Text extract:
-*-*-

Francis Picabia was another artist who did get a long obituary by The New York Times upon his death in 1953. Already the first sentences mention that he helped to introduce Dada followed by a paragraph that makes him even the originator:  "The Dadaist cult flourished particularly in France between 1917 and 1920, and took its name from the French word for a hobby-horse. Picabia was generally conceded to have been its originator," ignoring Zurich, Berlin, Cologne and all the other places and protagonists. The paragraph continuous with a peculiar description of what Dada is: "Roughly speaking, it represented extremism - extreme negation of beauty, extreme obscurity, extreme opposition to expressionism." This obituary is an interesting art history lesson in "esthetic anarchy" by the Cuban born Picabia who went to "invent 'Geometrism,' supposed to be a step beyond Dadaism." In the USA, the article went on, his success stemmed from his "pre-World War I days, when he exhibited at the Sixty-ninth Regiment Armory. He was then known by the comparatively conservative title of 'the Cuban who outcubed the Cubists." The esthetic anarchy of Picabia originated in his childhood, when "his career (began) as an artist by copying his father's Old Masters, substituting the copies in the family gallery and selling the originals." The obituary gave the reader the impression as if Picabia's art had to either extremely amuse or scandalize the world.


Richard Huelsenbeck died at age 84 in Locarno in 1974. At that time Dada had already become canonized, omnipresent and its history had been well written, which explains why he obtained a very brief obituary in The New York Times with the title:  "Richard Huelsenbeck, Helped to Start Dadaist Movement." This 12 line write up mentions that he was a German-born physician, writer and psychoanalyst who helped start the "Dadaist literary and artistic movement" and "changed his name to Hulbeck after emigration to the United States in 1936."


In 1976, The New York Times publishes: "Hans Richter, 87, Is Dead; Dadaist and Film Director." This short public reminder is intrinsically comical since it contradicts itself: "The funeral will be private and no announcement will be made until after it has taken place, his widow said today. However, she said that her husband had requested that his ashes be taken to the United States." It also reminds us of the importance the United States played in the life of Richter and others who emigrated to the States in 1940. Given the enormous importance of Hans Richter's abstract films and his Dada-woodcuts, his participation in Dada and his connectedness to the most important artists of his time - Duchamp, Ernst, Cocteau, Leger, Calder, Arp, Hulsenbeck and Schwitters - the obituary is by far too reduced omitting many of his artistic accomplishments.


When Marcel Janco died in Israel in 1984, at age 89 The New York Times wrote a two columns obituary that starts with yet another definition of Dada that "... fostered an abandonment of traditional artistic methods and forms and used an approach to art without preconceived ideas." It continues with a Tzara quote: "We want works, straightforward, strong, accurate and forever not understood, logic is always wrong." We learn about his set design work at Cabaret Voltaire, that he was one of the most energetic members and that his "best known Dadaist works were abstract, architectonic plaster reliefs" without mentioning his masks. After 1919 Marcel Janco went for a few years to Paris, then moved back to Romania and finally emigrated to Palestine in 1940 where he became "a modern painter and teacher" founding the artist's cooperative village Ein Hod built "over the ruins of an Arab village abandoned during the war of 1948." On Wikipedia, I came across this telling sentence: The Ein Hod "village mosque was converted into a restaurant-bar modeled after Cafe Voltaire in Zurich." Wikipedia also informs us that the very few remaining Arabs who settled nearby in a village with the name Ein Houd was fully recognized as a village only in 2005, when they finally were allowed to be part of Israeli's electricity grid.

-*-*-

Problem to solve:
Decide whether each statement agrees with the text on Dada obituaries: (a) Richard Huelsenbeck emigrated to the United States in 1936; (b) The New York Times obituary of Marcel Janco mentioned his masks; (c) Hans Richter asked for his ashes to be taken to Israel. Answer yes or no for each, and quote the words from the text that decide it. The data that comes after the text on Dada obituaries is separate material with no connection to it.

Dataset extract:
-*-*-

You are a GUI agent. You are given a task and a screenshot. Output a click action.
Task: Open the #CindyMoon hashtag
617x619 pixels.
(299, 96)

-*-*-

Task result:
(a) Yes: "changed his name to Hulbeck after emigration to the United States in 1936."
(b) No: "without mentioning his masks."
(c) No: "her husband had requested that his ashes be taken to the United States."